Wat is de betekenis van driepikkel?

2024-04-25
Algemeen Nederlands Woordenboek

Algemeen Nederlands Woordenboek (2009-heden)

driepikkel

Het begrip driepikkel heeft 2 verschillende betekenissen: 1) stoeltje met drie poten. stoeltje of krukje met drie poten. 2) driepoot. uit drie aan de bovenkant naar elkaar toe lopende staanders bestaande constructie; driepoot.

2024-04-25
Vlaams-Nederlands woordenboek

Peter Bakema (2003)

driepikkel

(de, -s) drievoet, driepoot, statief. Met een camera op een driepikkel zijn er mogelijkheden zat. - GvA, 23-01-2003.

2024-04-25
Vloeken lexicon

Prof. dr. P.G.J. van Sterkenburg (1997)

driepikkel

In Vlaanderen komt de bastaardvloek wel hemelse driepikkel! voor. Vgl. Mullebrouck (1984). Een driepikkel is een gewestelijk woord voor ‘bankje of voetstuk met drie poten, drievoet’. Die betekenis is niet in onze vloek gerealiseerd. Ik denk dat wij moeten uitgaan van een verzuchting wel hemelse Drievuldigheid!, die...

2024-04-25
Zuidnederlands Woordenboek

Walter De Clerck (1981)

driepikkel

Stoeltje, krukje op drie poten; statief met drie poten (voor camera’s e.d.); driepoot, drievoet; ook in toep. op een bouwsel met drie stokken boven een vuur bij het kamperen.
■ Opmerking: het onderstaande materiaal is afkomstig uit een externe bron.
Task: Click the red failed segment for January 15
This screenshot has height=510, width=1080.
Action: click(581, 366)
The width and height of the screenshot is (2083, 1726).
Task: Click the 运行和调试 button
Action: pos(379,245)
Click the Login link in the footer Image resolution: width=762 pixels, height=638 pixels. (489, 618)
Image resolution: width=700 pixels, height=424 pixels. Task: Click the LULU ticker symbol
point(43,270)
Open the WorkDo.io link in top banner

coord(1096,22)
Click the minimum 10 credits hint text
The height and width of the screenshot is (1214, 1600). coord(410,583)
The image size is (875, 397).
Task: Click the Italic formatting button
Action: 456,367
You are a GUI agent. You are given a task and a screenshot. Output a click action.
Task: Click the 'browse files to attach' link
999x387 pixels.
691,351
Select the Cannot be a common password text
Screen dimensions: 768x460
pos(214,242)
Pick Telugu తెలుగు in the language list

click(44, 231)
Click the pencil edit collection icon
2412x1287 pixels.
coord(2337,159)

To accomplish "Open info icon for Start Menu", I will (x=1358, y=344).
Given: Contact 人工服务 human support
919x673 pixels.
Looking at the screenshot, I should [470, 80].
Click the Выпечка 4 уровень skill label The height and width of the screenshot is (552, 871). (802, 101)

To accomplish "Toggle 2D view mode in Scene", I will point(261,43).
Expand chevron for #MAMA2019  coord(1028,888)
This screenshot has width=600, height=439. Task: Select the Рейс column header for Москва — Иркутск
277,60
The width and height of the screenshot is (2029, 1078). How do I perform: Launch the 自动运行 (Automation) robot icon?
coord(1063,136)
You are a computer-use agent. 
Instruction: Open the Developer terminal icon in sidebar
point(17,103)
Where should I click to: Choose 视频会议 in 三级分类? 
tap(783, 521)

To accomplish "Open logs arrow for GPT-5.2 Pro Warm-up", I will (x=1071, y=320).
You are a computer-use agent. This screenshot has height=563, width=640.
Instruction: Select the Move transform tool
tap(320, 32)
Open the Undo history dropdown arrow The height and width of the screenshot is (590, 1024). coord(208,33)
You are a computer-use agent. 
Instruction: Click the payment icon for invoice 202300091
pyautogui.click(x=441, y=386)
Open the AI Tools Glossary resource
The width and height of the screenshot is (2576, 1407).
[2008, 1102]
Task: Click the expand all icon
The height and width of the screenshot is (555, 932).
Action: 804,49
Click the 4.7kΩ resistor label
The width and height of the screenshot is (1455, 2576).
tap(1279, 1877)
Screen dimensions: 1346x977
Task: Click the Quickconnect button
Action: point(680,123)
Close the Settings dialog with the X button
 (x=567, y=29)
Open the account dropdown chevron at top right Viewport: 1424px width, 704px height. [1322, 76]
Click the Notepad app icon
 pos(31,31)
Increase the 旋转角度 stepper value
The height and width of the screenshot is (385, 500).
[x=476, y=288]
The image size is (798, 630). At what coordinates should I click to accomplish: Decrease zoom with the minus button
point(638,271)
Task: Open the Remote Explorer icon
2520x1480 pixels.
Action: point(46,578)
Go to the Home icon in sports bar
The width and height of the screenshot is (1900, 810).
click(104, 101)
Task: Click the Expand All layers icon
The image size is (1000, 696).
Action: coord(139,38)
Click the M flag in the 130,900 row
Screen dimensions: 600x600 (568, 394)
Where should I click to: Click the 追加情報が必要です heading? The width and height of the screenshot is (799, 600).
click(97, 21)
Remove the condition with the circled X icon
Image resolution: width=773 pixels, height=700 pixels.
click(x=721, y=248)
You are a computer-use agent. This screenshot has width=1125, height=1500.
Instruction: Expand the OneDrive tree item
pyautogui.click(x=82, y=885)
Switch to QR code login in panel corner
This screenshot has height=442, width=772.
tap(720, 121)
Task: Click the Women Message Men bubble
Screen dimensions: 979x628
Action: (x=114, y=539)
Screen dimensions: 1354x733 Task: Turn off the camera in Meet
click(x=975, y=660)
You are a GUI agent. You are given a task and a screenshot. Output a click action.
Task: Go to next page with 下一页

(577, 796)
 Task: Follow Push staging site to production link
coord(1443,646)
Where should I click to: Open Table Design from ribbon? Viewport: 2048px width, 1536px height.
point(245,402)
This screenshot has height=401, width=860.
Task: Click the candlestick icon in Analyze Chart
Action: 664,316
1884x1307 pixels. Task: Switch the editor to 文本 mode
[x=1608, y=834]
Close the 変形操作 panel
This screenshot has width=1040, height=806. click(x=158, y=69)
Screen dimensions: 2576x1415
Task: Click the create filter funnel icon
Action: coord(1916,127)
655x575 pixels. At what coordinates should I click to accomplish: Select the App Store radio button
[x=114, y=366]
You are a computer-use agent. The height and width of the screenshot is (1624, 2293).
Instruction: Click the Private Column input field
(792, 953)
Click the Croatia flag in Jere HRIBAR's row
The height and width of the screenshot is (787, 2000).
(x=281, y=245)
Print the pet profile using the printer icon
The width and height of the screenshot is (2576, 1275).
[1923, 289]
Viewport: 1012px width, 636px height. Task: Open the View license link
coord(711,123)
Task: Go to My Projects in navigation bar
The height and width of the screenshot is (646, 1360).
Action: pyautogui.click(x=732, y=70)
Een gezonde zwarte broer... stookt gehurkt een belachelijk minuskuul vuurtje tussen een driepikkel, waarboven zijn potje pruttelt, JONCKHEERE 1957, 65. Hij houdt het la...

2024-04-25
Groot woordenboek der Nederlandse taal

Van Dale Uitgevers (1950)

Driepikkel

m. (-s), (Zuidn.) bankje of voetstuk met drie poten, drievoet.

2024-04-25
Modern Woordenboek

Jozef Verschueren (1930)

driepikkel

m. (-s) driepoot.

2024-04-25
Oosthoek Encyclopedie

Oosthoek's Uitgevers Mij. N.V (1916-1925)

Driepikkel

m. (-s), (gew.) 1. driepoot, stoeltje op drie poten; 2. statief.